Sunday, November 1, 2009


Wheel Power

Celebrating my son's 21st Birthday

EPILEPSY is a condition of the brain which causes a person to become unconscious. This happens for short periods of time where he or she will move about in an uncontrolled, and sometimes violent, way. Such movements are called “seizures”. They are caused when there is a sudden and involuntary surge of electrical activity in the brain. No one knows why this happens and so there is currently no cure for epilepsy. The person experiencing a seizure goes through a motion that alters the way he or she thinks, acts or feels.

Now, anyone reading these few paragraphs may be terrified of the disease, especially if it were to affect them or their loved ones. Not Serene Low, however, who lives in Bangsar, Kuala Lumpur. The 49-year-old wife and mum of a 21-year-old son is convinced that having epilepsy is neither a death nor life sentence.

“Life is still beautiful with epilepsy,” she told Wheel Power last week. Low is in the best position to know this as she has epilepsy herself, a condition she has lived with for nearly 40 years. In that time, Low has experienced more than 100 attacks.

“The good news is, today, there are many types of anti-epileptic drugs available,” she said.

“With proper diagnosis and the right medication, seizures can be fairly well, if not, very well controlled,” added the prominent epileptic awareness activist whose blog won a top health blogger award in February this year. Low pointed out that when taken regularly and as prescribed, anti-epileptic drugs can prevent seizures in a majority of people.

It has been estimated that at least 50% of all patients with epilepsy gain complete control of their seizures for substantial periods of time. Another 20% enjoy a significant reduction in the number of epileptic attacks.

“I have lived with epilepsy for most of my life and I’m fortunate to say my seizures are very well controlled. I would also like to point out that without epilepsy, I would not be the epilepsy activist that I am today. My experience with the disease has helped me stay connected and in touch with other leading epilepsy activists, caregivers and people with epilepsy (PwE) not only in the country but around the world as well.”

Low stressed that being an epileptic does not make her feel different from anyone else. In fact, her epilepsy blog has been a huge plus factor for her. "It has opened a whole new dimension in my life,” she explained. “I have loyal followers and readers, many of whom are PwE who leave inspiring and motivating comments for me. In fact, if not for epilepsy, I would still be the shy and quiet person that I used to be.”

Low had her first seizure as a child after a high fever. Then she stopped having them for about 10 years until they recurred when she was 18. Her last seizure occurred in March.

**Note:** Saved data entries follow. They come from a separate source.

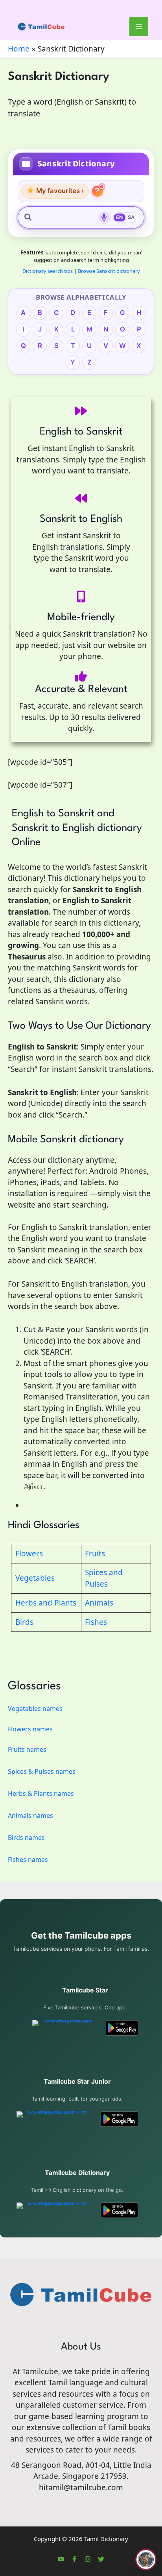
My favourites (55, 190)
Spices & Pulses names (41, 1771)
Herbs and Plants (45, 1603)
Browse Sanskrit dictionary (109, 270)
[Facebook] (74, 2559)
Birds (24, 1622)
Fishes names (28, 1859)
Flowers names (30, 1729)
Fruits (95, 1554)
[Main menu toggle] (139, 27)
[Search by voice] (104, 217)
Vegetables (35, 1578)
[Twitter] (101, 2559)
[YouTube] (61, 2559)
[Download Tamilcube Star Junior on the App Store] (54, 2119)
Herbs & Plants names (41, 1793)
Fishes (96, 1622)
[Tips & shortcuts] (97, 191)
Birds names (26, 1837)
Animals (99, 1603)
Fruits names (27, 1749)
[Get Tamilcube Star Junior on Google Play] (119, 2119)
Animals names (30, 1815)
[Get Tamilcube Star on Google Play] (122, 2027)
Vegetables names (35, 1708)
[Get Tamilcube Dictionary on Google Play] (119, 2210)
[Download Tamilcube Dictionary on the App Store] (54, 2210)
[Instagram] (88, 2559)
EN (119, 217)
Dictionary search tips (47, 270)
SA (131, 217)
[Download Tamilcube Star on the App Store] (64, 2028)
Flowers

“Epileptic seizures can be extremely dangerous for PwE, especially when they happen in dangerous places,” explained Low. “Once it happened when I was swimming in Port Dickson where I almost drowned. Another time, I was at a traffic light waiting to cross a busy street and the seizure caused me to fall down on the five-foot way where I broke the whole upper front row of my teeth and needed extensive dental surgery.”

Despite those difficult times, Low said that life has to go on for everybody and especially for PwE. “In my case, I have learned to look beyond epilepsy. The way I see it, the horizon beyond epilepsy is colourful, beautiful and captivating like the artworks of Vincent Van Gogh and his divine paintings. His paintings have inspired me in my art which is one of my greatest interests.”

Low said that although her art may never find a place in art galleries, painting has become a therapeutic pastime for her. Three weeks ago, she submitted 13 paintings to Jim Chambliss, who calls himself “a reformed attorney” after successfully rebounding from traumatic brain injury in 1998. He is currently doing research on the influence of human conditions such as epilepsy and migraine in art at the University of Melbourne and St Vincent’s Hospital in Australia.

Low was delighted that her works were picked as part of a study by Chambliss, entitled Epilepsy and Creativity. Chambliss, incidentally, is also a PwE.